Example Computing Environment

FIG. 7 is a block diagram of an example computing environment 700 for implementing the real time event tracking system 100 of FIG. 1. The system 100 can be implemented on one or more devices having one or more processors in one or more locations, such as in server computing device 715. User computing device 120 and the server computing device 715 can be communicatively coupled to one or more storage devices 730 over a network 760. The storage device(s) 730 can be a combination of volatile and non-volatile memory and can be at the same or different physical locations than the computing devices 120, 715. For example, the storage device(s) 730 can include any type of non-transitory computer readable medium capable of storing information, such as a hard-drive, solid state drive, tape drive, optical storage, memory card, ROM, RAM, DVD, CD-ROM, write-capable, and read-only memories.

Aspects of the disclosure can be implemented in a computing system that includes a back-end component, e.g., as a data server, a middleware component, e.g., an application server, or a front-end component, e.g., user computing device 120 having a user interface, a web browser, or an app, or any combination thereof. The components of the system can be interconnected by any form or medium of digital data communication, such as a communication network. Examples of communication networks include a local area network (LAN) and a wide area network (WAN), e.g., the Internet. The datacenter 721 can also be in communication with the user computing device 120 and the server computing device 715.

The computing system can include clients, e.g., user computing device 120 and servers, e.g., server computing device 715. A client and server can be remote from each other and interact through a communication network. The relationship of client and server arises by virtue of the computer programs running on the respective computers and having a client-server relationship to each other. For example, a server can transmit data, e.g., an HTML page, to a client device, e.g., for purposes of displaying data to and receiving user input from a user interacting with the client device. Data generated at the client device, e.g., a result of the user interaction, can be received at the server from the client device.

◆ **ENTRIES**:
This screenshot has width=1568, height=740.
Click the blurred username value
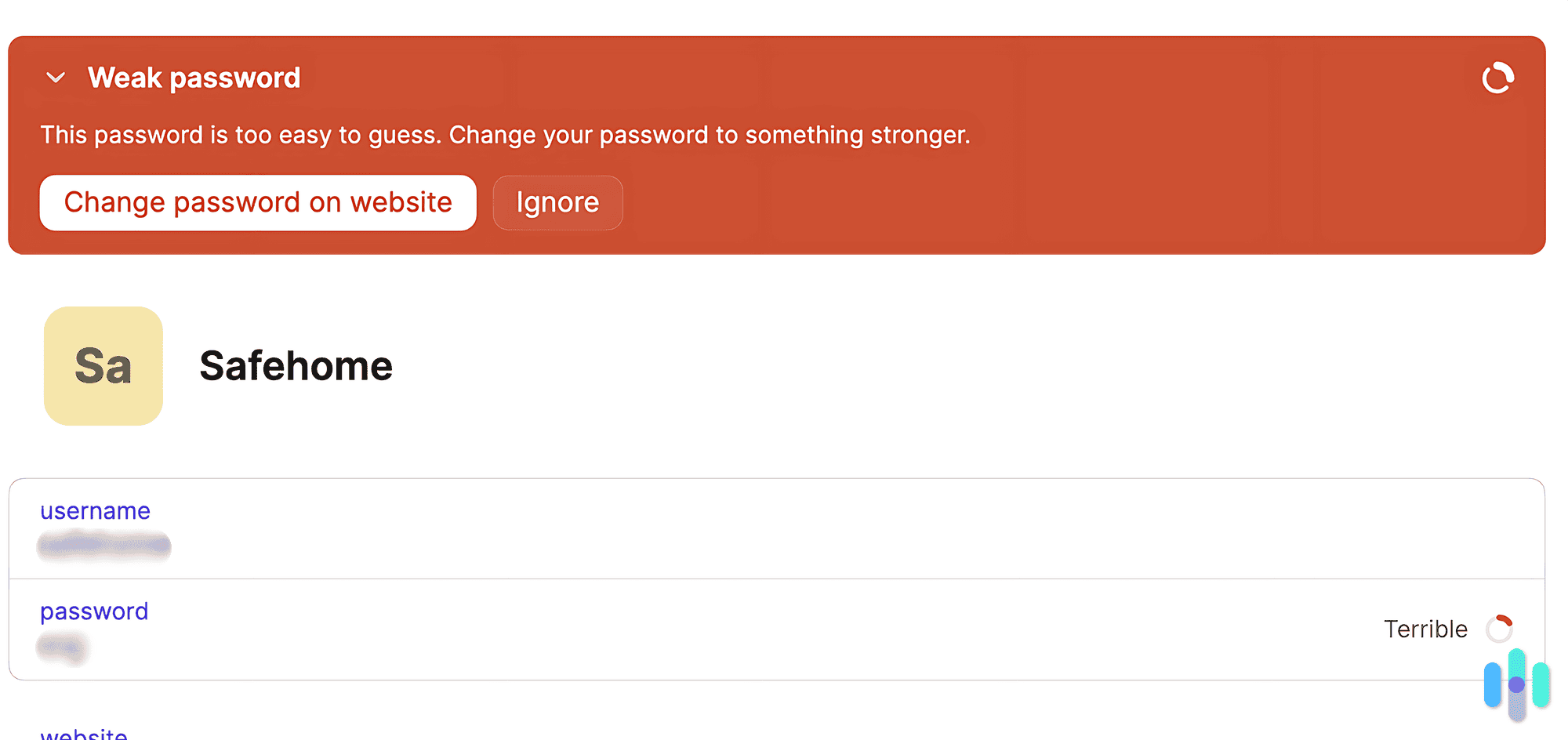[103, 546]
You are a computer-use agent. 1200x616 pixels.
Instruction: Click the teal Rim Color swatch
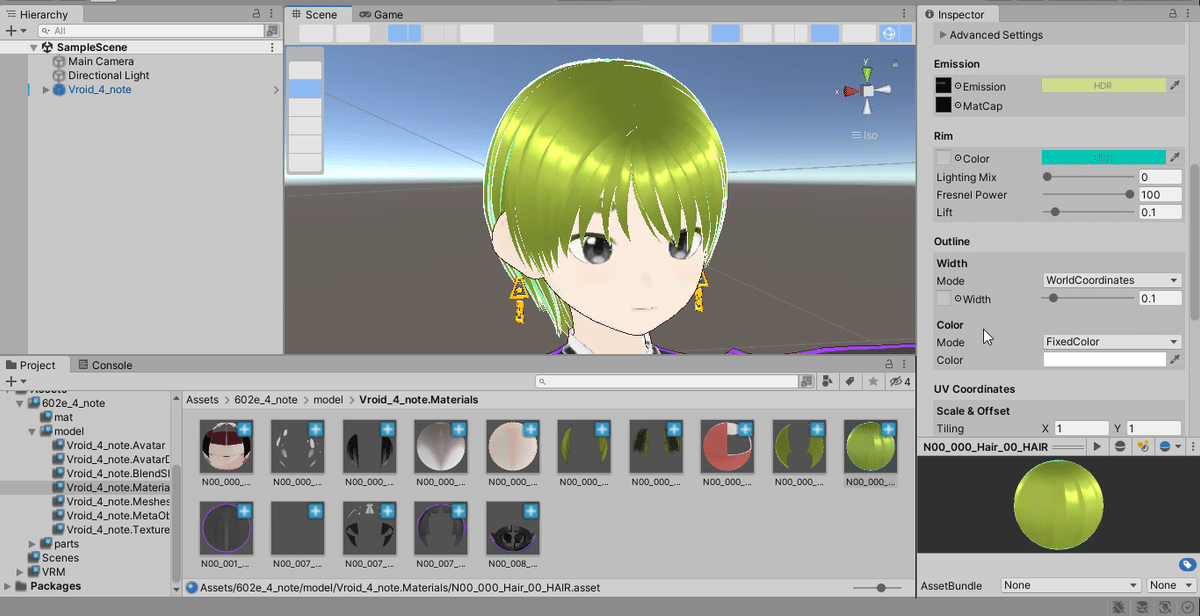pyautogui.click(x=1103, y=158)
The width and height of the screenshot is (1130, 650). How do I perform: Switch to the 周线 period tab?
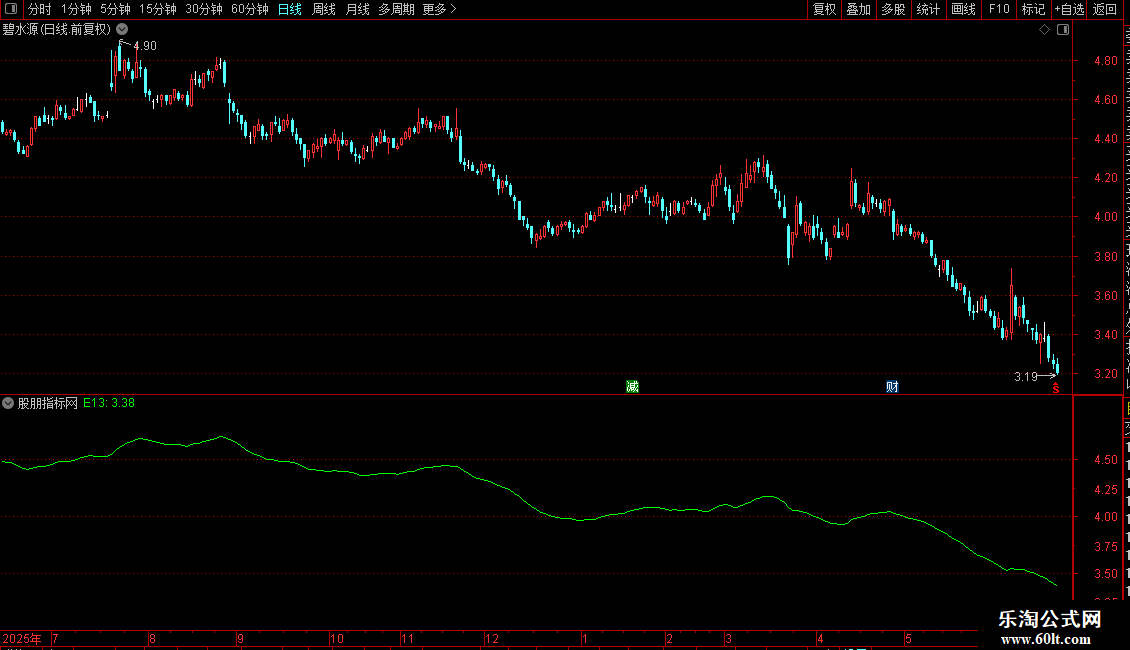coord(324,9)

* * *

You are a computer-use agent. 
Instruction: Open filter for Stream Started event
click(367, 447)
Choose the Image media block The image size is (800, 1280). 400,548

==

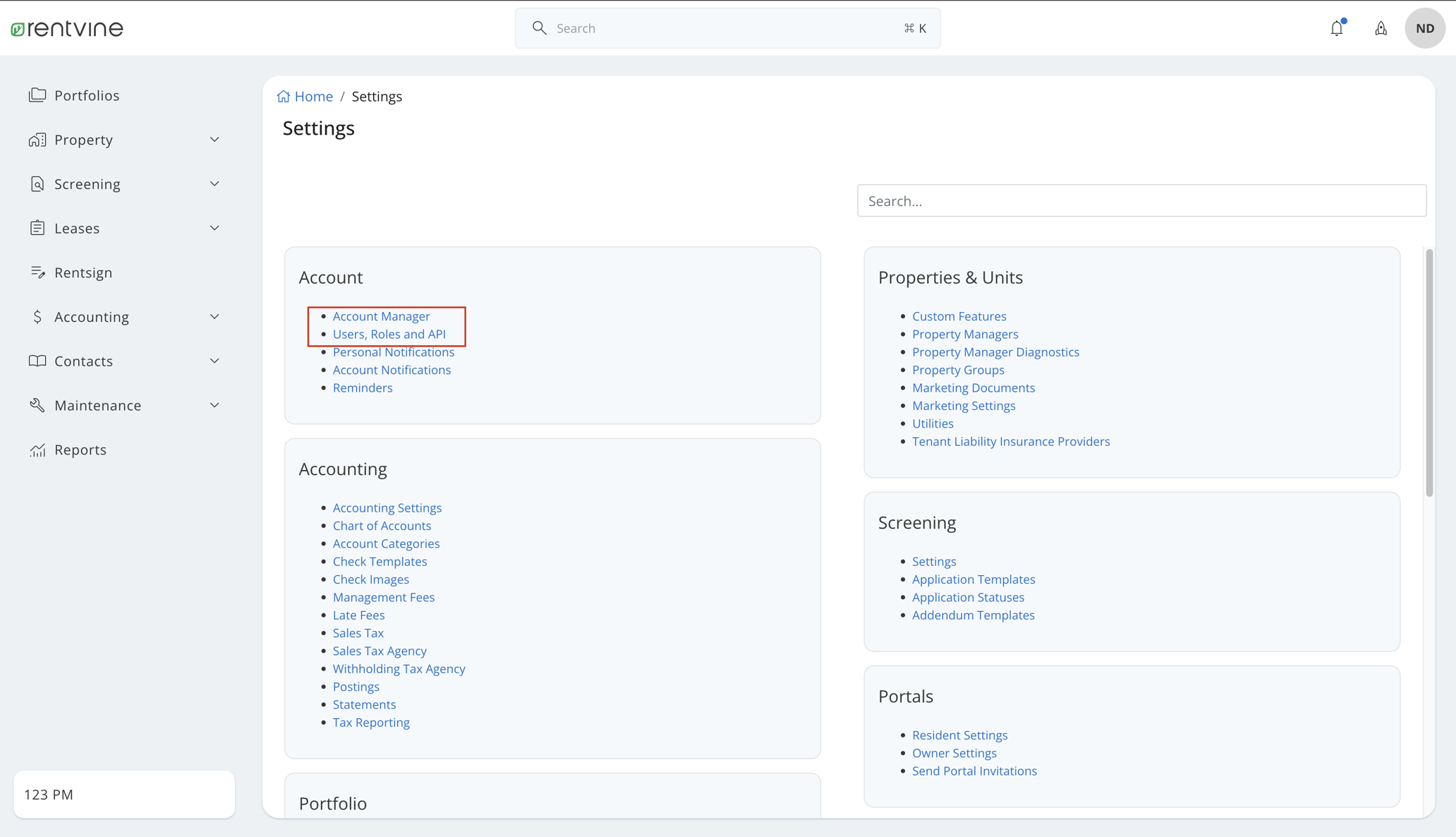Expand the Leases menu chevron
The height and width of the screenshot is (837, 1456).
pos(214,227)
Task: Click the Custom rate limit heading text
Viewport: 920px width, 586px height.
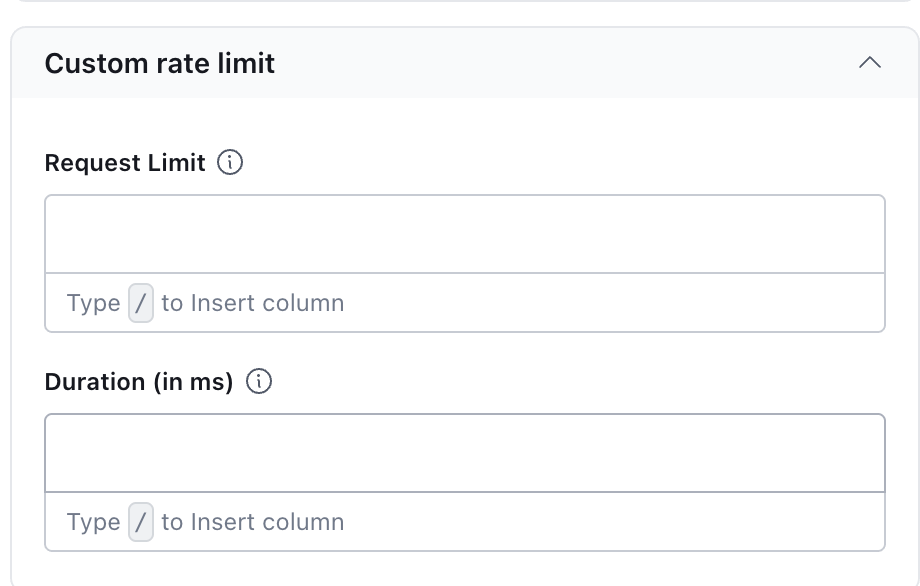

◆ **THE TASKS**:
• 1. In the computing environment text, what is given as an example of a wide area network?
• 2. Put the rows from the line containing "The width and" up to and including the line containing "coord(324,9)" into a numbered list, omitting blank lines and leaving out the pictures.
The text and the rows were drawn from separate sources.

◆ **RESULTS OF THE EXERCISE**:
• 1. The Internet.

• 2.
1. The width and height of the screenshot is (1130, 650). How do I perform: Switch to the 周线 period tab?
2. coord(324,9)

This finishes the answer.